Les positions ouvertes conservent l'ancienne étiquette. Changer l'entrée les abandonne : l'EA cesse de les reconnaître et elles restent ouvertes jusqu'à une clôture manuelle ou un stop out.
L'onglet Trade du terminal ne l'affiche pas. Séparer les résultats par EA exige de lire DEAL_MAGIC dans l'historique, ce que font les outils de reporting — pas quelque chose que le relevé par défaut vous donne.

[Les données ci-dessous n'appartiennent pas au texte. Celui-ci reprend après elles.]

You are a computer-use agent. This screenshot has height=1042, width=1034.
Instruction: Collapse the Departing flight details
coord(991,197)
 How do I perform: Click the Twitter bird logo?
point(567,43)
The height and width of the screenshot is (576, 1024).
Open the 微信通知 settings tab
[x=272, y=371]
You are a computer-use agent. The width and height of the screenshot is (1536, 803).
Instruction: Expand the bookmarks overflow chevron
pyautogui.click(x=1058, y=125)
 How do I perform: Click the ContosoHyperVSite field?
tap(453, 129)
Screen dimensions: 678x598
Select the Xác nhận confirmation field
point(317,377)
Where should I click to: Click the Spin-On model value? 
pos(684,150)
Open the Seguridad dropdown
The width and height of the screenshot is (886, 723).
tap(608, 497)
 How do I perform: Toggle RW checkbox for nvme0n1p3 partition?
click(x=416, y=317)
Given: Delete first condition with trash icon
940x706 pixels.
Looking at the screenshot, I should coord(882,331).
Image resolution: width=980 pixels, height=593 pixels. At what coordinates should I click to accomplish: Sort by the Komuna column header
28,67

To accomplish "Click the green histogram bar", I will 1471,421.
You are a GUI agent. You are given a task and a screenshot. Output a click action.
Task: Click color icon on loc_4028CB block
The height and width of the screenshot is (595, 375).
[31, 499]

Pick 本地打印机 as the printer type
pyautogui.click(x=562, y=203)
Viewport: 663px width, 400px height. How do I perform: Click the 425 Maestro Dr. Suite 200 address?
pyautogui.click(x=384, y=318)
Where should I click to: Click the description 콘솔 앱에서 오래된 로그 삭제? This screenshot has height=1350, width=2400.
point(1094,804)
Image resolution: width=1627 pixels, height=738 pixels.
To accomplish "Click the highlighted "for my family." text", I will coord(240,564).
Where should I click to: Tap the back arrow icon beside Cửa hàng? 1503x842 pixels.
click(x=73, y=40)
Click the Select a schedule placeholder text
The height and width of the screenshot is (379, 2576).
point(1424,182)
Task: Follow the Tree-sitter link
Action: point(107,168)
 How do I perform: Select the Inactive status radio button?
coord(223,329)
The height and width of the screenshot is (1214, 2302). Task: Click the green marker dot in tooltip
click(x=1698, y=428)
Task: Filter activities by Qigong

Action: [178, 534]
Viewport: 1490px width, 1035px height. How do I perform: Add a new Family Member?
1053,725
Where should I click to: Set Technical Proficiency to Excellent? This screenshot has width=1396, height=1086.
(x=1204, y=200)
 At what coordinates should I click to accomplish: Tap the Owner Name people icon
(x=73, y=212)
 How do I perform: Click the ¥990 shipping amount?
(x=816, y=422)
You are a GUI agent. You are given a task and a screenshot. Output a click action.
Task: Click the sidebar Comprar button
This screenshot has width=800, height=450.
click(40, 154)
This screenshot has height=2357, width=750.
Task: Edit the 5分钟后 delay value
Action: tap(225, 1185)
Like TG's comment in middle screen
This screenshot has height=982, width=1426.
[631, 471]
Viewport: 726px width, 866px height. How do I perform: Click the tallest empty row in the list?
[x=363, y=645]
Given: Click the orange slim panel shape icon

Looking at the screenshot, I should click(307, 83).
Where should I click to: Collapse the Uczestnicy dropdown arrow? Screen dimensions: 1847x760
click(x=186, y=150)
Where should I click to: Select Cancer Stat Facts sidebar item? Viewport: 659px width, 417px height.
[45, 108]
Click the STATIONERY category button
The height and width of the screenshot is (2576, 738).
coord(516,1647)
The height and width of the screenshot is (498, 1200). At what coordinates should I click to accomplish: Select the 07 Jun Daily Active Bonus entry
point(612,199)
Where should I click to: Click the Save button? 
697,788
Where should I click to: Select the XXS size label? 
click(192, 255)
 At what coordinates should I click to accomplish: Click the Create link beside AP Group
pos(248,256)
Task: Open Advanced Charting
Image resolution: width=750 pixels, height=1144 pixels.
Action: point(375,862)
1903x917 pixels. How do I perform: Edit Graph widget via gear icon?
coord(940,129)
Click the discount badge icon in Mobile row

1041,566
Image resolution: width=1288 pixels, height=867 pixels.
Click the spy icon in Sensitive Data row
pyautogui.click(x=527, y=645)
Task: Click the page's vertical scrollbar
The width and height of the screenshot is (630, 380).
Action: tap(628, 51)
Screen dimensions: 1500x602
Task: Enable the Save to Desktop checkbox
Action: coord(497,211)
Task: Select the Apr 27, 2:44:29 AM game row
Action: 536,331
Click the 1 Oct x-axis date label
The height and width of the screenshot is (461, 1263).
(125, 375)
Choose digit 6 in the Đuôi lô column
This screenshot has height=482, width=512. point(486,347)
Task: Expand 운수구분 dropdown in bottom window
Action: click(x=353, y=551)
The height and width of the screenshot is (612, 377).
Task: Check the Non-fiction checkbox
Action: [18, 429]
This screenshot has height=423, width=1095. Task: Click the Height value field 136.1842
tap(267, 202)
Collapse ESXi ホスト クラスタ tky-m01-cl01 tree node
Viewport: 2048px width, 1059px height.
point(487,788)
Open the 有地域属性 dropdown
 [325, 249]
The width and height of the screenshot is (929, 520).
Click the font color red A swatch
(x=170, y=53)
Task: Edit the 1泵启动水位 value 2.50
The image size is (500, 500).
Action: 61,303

| Sur les 14 EA publiés ici | Valeur |
|---|---|
| Fiches avec une entrée MagicNumber | 10 |
| Fiches où il faut la changer à l’installation | 0 |
| Fiches demandant de les faire tourner là où rien d’autre ne trade ce symbole | 8 |
| Parmi elles, fiches portant malgré tout une entrée MagicNumber | 6 |
| Symboles revendiqués par plus d’une fiche | 7 sur 15 |
| Paires d’EA qui ne peuvent pas partager un compte | 15 sur 91 |
Lisez les lignes trois et quatre ensemble. Étiqueter des ordres est un travail ; décider
si un nouveau signal est autorisé en est un autre, et un EA qui se limite à une position
ouverte doit d’abord compter. S’il compte avec PositionsTotal() et une vérification de
symbole, une position étrangère entre dans le total ; s’il filtre d’abord sur
POSITION_MAGIC, elle n’y entre pas. Six fiches ici portent l’entrée et impriment quand
même l’avertissement, ce qui vous dit laquelle des deux méthodes leur comptage de
positions emploie.
La question de l’appariement est donc une question de symbole, et elle se tranche avant l’achat. USD/JPY est revendiqué par quatre fiches à la fois — Iridescence, Kestrel Hover, Lanternfish et Tessera —, donc aucune paire d’entre elles ne va ensemble. EUR/GBP en porte désormais deux, Ballast et Thunderhead. Seuls Orrery, Peregrine et Zerqon ne recouvrent personne. Là où deux se recouvrent, séparer les comptes règle ce qu’une étiquette ne peut pas : chaque EA compte alors un pool ne contenant que ses propres trades. Notre méthodologie consigne chaque exécution publiée par symbole, ce qui est la même distinction vue du côté de la mesure.